■ What is asked:
Reproduce the data word for word, from its first line through the line containing "will [x=60, y=159].", including that line.

—————

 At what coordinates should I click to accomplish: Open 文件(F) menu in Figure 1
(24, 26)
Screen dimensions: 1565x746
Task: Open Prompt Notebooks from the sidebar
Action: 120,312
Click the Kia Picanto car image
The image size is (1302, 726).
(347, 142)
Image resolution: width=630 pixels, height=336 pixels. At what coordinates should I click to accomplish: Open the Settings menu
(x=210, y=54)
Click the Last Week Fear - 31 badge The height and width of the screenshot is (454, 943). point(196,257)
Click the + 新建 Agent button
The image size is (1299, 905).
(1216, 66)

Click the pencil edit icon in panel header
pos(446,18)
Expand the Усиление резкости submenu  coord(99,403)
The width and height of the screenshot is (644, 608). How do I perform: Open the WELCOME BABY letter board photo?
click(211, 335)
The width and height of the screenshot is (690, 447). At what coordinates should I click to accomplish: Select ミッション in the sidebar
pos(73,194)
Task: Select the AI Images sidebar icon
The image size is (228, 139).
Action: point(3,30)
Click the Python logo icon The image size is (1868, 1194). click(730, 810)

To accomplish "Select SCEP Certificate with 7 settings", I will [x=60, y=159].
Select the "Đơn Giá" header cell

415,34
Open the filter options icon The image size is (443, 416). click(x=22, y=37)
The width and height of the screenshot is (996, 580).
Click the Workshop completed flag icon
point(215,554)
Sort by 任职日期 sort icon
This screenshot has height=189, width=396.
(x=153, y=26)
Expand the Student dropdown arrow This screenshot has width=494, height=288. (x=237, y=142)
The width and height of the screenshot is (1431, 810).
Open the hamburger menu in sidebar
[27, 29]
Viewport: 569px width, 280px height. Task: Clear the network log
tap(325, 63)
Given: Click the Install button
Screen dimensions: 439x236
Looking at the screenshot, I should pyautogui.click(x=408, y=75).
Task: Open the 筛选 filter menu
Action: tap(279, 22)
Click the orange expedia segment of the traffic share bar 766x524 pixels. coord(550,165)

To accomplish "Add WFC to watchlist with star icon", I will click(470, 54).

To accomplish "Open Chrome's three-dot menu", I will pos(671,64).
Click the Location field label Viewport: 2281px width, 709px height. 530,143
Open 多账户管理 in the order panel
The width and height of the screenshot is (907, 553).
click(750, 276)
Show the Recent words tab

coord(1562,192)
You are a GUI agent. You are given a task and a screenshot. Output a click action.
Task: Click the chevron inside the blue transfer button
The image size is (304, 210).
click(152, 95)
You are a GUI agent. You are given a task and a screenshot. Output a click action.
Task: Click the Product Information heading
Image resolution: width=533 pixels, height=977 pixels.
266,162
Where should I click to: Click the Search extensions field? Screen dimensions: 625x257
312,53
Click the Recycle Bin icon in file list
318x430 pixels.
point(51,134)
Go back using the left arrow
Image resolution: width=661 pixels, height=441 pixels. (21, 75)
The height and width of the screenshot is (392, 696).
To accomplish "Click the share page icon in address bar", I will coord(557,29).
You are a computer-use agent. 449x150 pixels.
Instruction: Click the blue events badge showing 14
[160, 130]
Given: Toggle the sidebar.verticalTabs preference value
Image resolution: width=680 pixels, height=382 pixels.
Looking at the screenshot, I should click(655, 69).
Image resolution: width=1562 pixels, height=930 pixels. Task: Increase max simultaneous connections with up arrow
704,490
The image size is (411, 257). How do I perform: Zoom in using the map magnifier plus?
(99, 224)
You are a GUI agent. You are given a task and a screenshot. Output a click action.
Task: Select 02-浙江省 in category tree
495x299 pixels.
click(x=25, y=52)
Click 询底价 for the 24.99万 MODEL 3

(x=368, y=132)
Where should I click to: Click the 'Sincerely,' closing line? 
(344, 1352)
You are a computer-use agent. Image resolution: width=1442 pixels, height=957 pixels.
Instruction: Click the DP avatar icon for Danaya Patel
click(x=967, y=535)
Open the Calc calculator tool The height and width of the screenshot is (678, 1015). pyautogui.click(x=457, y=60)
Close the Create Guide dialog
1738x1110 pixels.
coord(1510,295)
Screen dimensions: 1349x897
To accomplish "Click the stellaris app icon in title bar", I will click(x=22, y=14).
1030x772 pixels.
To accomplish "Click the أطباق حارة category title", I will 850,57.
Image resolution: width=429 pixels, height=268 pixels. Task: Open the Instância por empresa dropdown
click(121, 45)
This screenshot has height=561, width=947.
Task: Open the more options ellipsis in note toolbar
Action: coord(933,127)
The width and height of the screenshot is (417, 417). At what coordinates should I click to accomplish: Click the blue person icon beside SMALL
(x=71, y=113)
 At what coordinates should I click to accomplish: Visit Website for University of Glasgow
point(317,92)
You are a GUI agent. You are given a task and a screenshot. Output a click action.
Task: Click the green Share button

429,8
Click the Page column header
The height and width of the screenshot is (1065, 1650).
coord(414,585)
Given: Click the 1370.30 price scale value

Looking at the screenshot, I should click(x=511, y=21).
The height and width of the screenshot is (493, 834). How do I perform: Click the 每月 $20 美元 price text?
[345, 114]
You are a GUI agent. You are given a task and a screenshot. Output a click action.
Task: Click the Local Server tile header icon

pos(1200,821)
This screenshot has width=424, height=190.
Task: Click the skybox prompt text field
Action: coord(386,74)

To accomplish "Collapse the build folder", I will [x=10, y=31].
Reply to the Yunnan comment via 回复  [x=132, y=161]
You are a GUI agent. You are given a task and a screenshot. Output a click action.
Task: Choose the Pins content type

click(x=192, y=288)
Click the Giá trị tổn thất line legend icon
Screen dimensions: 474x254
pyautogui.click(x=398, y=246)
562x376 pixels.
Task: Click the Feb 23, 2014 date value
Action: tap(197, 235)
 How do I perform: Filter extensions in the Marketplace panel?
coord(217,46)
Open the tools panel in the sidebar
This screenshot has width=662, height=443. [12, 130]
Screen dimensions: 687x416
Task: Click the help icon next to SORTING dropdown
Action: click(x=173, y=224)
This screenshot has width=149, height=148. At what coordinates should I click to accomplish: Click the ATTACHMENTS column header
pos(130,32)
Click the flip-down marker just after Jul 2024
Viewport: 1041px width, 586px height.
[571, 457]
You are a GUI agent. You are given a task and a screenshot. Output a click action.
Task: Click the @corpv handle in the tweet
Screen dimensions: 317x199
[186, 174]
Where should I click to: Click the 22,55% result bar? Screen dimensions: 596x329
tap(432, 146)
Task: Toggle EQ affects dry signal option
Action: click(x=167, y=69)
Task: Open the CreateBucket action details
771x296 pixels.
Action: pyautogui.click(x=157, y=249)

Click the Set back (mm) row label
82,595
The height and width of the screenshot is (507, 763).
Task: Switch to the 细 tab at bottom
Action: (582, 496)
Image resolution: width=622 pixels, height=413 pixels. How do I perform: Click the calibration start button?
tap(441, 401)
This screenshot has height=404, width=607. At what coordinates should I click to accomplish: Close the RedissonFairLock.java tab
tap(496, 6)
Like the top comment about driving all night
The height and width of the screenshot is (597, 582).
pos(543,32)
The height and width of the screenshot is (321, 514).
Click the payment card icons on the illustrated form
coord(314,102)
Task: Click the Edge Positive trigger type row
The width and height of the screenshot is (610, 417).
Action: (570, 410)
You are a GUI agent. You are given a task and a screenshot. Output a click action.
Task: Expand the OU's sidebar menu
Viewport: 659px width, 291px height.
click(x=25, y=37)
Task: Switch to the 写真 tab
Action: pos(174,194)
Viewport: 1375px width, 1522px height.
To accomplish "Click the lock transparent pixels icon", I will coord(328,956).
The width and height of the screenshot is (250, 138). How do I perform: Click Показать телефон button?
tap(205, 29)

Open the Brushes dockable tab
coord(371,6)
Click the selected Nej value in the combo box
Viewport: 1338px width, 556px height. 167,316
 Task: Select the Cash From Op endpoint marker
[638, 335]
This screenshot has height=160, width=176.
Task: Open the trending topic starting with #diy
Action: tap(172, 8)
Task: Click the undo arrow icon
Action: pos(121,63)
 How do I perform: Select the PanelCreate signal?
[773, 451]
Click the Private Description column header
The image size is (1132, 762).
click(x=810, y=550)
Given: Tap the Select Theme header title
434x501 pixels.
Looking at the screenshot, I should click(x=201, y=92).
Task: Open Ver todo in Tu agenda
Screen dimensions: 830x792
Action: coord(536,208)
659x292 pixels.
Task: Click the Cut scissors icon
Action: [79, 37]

—————

■ Result below:
 At what coordinates should I click to accomplish: Open 文件(F) menu in Figure 1
(24, 26)
Screen dimensions: 1565x746
Task: Open Prompt Notebooks from the sidebar
Action: 120,312
Click the Kia Picanto car image
The image size is (1302, 726).
(347, 142)
Image resolution: width=630 pixels, height=336 pixels. At what coordinates should I click to accomplish: Open the Settings menu
(x=210, y=54)
Click the Last Week Fear - 31 badge The height and width of the screenshot is (454, 943). point(196,257)
Click the + 新建 Agent button
The image size is (1299, 905).
(1216, 66)

Click the pencil edit icon in panel header
pos(446,18)
Expand the Усиление резкости submenu  coord(99,403)
The width and height of the screenshot is (644, 608). How do I perform: Open the WELCOME BABY letter board photo?
click(211, 335)
The width and height of the screenshot is (690, 447). At what coordinates should I click to accomplish: Select ミッション in the sidebar
pos(73,194)
Task: Select the AI Images sidebar icon
The image size is (228, 139).
Action: point(3,30)
Click the Python logo icon The image size is (1868, 1194). click(730, 810)

To accomplish "Select SCEP Certificate with 7 settings", I will [x=60, y=159].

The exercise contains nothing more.